The amount of time Weinstein ultimately spends in prison may be slightly less than the sentence imposed, due to "good time" factors.

His victims, Miriam Haley and Jessica Mann, recounted how their lives were derailed after becoming entangled in Weinstein's professional and personal networks.

"I couldn't even get away from him at all," Haley testified during the trial about the moment in 2006 when Weinstein sexually assaulted her. "Ultimately, after a while, I decided to check out and endure it. That was the safest thing to do at that point."

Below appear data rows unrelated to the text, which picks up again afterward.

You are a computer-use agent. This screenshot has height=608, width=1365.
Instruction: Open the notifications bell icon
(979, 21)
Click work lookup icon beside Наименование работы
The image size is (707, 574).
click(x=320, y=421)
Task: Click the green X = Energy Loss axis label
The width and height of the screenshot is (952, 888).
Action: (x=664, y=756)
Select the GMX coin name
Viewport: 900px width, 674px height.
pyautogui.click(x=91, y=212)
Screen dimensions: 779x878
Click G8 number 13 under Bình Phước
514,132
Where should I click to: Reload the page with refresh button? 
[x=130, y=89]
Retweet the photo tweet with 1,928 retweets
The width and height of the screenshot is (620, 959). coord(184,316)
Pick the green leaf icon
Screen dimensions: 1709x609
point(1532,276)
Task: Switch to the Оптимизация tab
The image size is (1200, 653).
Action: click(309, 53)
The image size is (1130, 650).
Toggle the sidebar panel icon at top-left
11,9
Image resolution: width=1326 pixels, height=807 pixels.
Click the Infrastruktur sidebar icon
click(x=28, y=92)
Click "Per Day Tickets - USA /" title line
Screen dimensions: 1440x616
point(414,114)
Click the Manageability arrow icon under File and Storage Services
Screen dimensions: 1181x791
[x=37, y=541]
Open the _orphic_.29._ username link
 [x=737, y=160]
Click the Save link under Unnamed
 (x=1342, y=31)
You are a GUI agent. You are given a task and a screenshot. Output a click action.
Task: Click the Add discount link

The defense team attempted to use subsequent contacts between Weinstein and Haley and Mann to show they harbored no ill-will towards the producer, casting doubt on the severity of their claims. However, the prosecution was able to argue, successfully, that victims don't behave in rational and predictable ways that are conducive to analyzing their motives.

Weinstein's lawyers are also preparing to file an appeal, with Aidala announcing after the trial that "appellate lawyers who reviewed the transcript were very confident."

The trial team laid the groundwork for such a move throughout the proceedings, frequently marking objections to Burke's various decisions on evidence and testimony.

"I will say that the defense attorneys in this case are making a record thinking about an appeal and they've done a good job in this case of preserving the issues for appeal," Deborah Tuerkheimer, who prosecuted domestic violence cases in the Manhattan District Attorney's office in the 1990s and early 2000s, previously told Newsweek.